I stopped looking for Mr. Right altogether at some point last year. Some well-meaning friends told me that love would find me once I stopped looking. They lied. Fuckers.
But none of that matters right now. I’ve promised myself that no matter what happens, I’m the one in control. If I don’t like Emmett (or the things he has to say), I can just march my behind (and my uterus) right back to the clinic.
I expected Emmett to wait inside the restaurant. Instead, I spot him standing on the sidewalk as I approach, his hands in the pockets of his slate-gray sport coat, the very picture of a cultured, confident big shot.
Damn, he’s even more attractive than I remember. I half hoped to see him in his business suit again, but this five-o’clock-shadowed casual look is just as appealing. More appealing, maybe. His dark gray chinos and blue polo fit close enough that I can’t resist
a quick up-and-down look. He must have gone home to spruce up after work before coming here, and I appreciate the effort almost as much as the view. The man is hot.

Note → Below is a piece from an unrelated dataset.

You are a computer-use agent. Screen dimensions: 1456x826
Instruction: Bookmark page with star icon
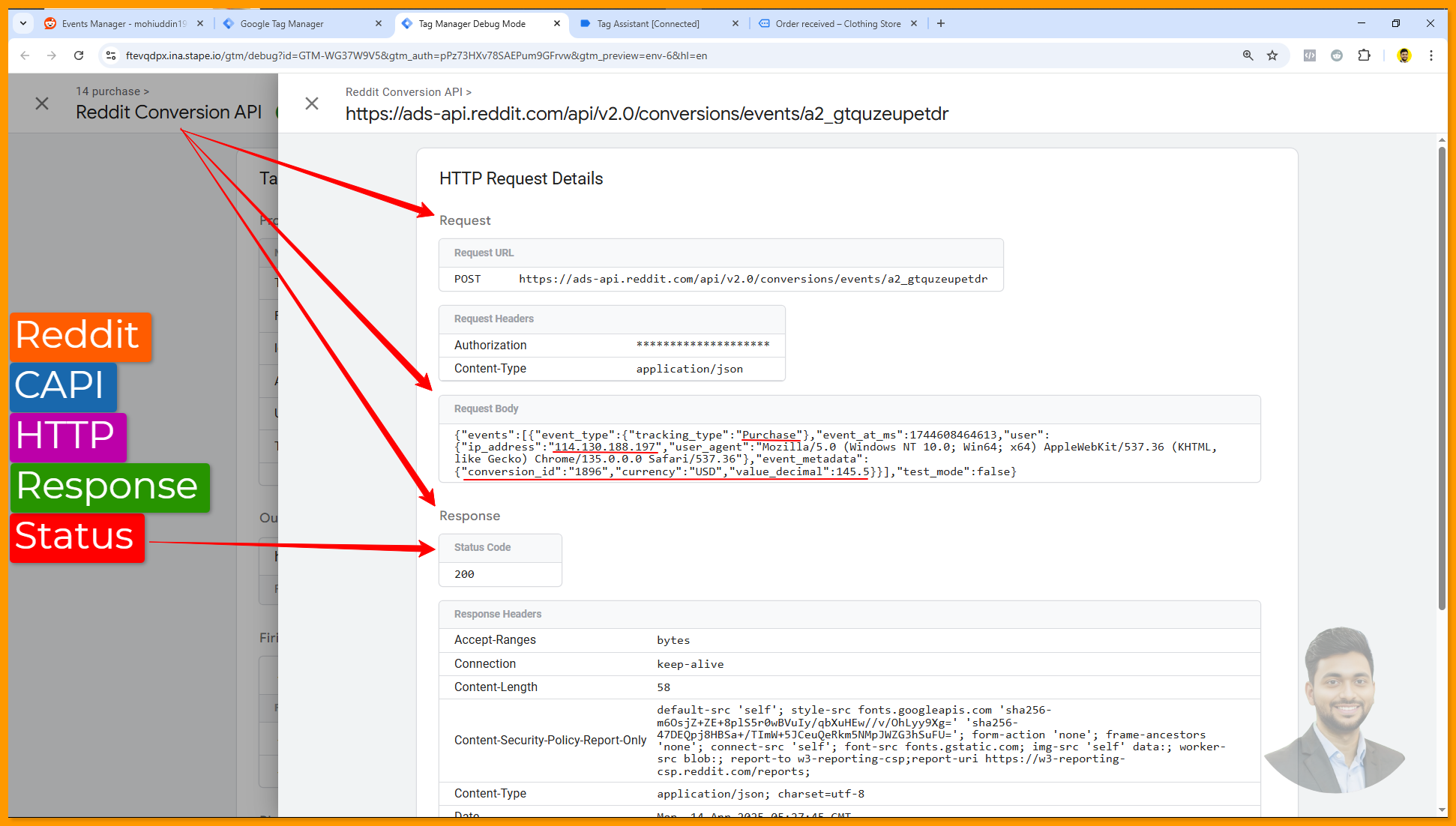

Emmett smiles and my eyes snap up to meet his. Oops. Hopefully he didn’t catch me checking out the goods. I’m here to decide whether I want his sperm sample, not to grab his ass. Not to take him home with me. Not to let him fuck the living daylights out of me . . .
Well, at least, not yet.
My stomach flips and I yank the plug out of my imagination. “Uh, hi,” I say, giving him a lame wave.
“Hello, Jenna,” he says, sounding genuinely glad to see me. I feel the weight of his gaze as it travels over me, making me warm. “You didn’t wear the lipstick.”

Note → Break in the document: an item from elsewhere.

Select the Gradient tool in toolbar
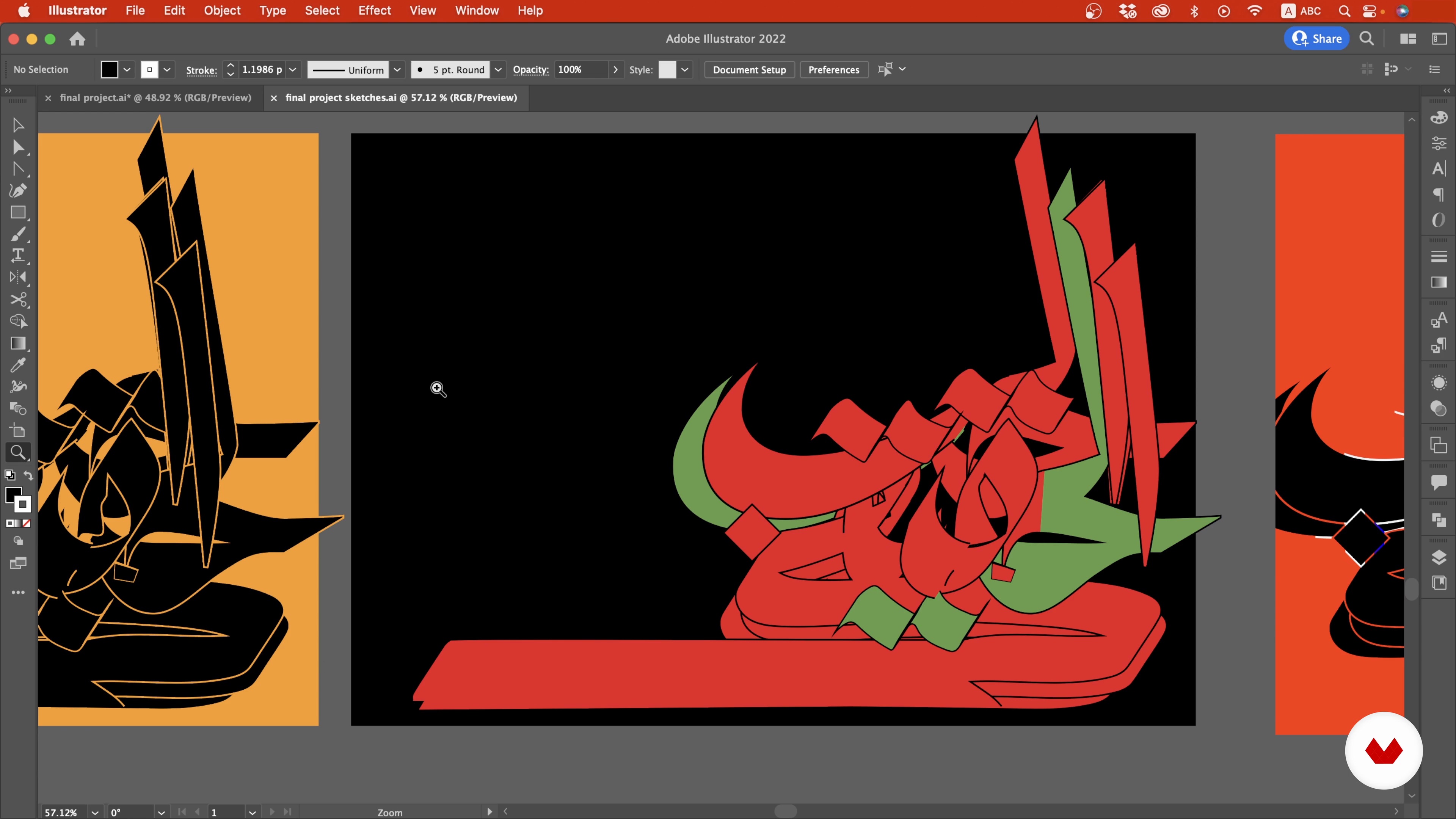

For a moment, I’m baffled, and then I recall our elevator conversation. The color I told him was my favorite and that I generally saved for dates.
“It’s not a real date.” Is it?
“Right, of course.” Emmett nods. “Did you have any trouble finding the place?”
“No, I just hit a little traffic. Sorry I’m late.” It’s been a long time since I had a date, and I suddenly feel rusty.
He shrugs. “Only by five minutes, no big deal. Do you want to sit outside?”
“Sure, the weather’s nice.” I let him escort me to the door, through the bustling restaurant and back out to the patio. His hand sits on the small of my back the entire way.
When the waiter comes to our table, we order two bottles of Victoria beer and half a dozen carne asada tacos, and he quickly returns with our drinks. I sip my frosty brew, admiring the sunset in one direction and the traditional-style decor in the other, all adobe and turquoise. “I can’t believe I’ve never heard of this place before.”
“Just wait until our food arrives—I’m convinced they make the best tacos in the city. I come here all the time after a long day.” He winks. “Or a late night.”
A silver-haired man, not our waiter, brings a basket of tortilla chips and stone bowls of fresh salsa and guacamole to the table. As he sets down our appetizers, he says to Emmett, “Aren’t you going to introduce me to your lady friend?”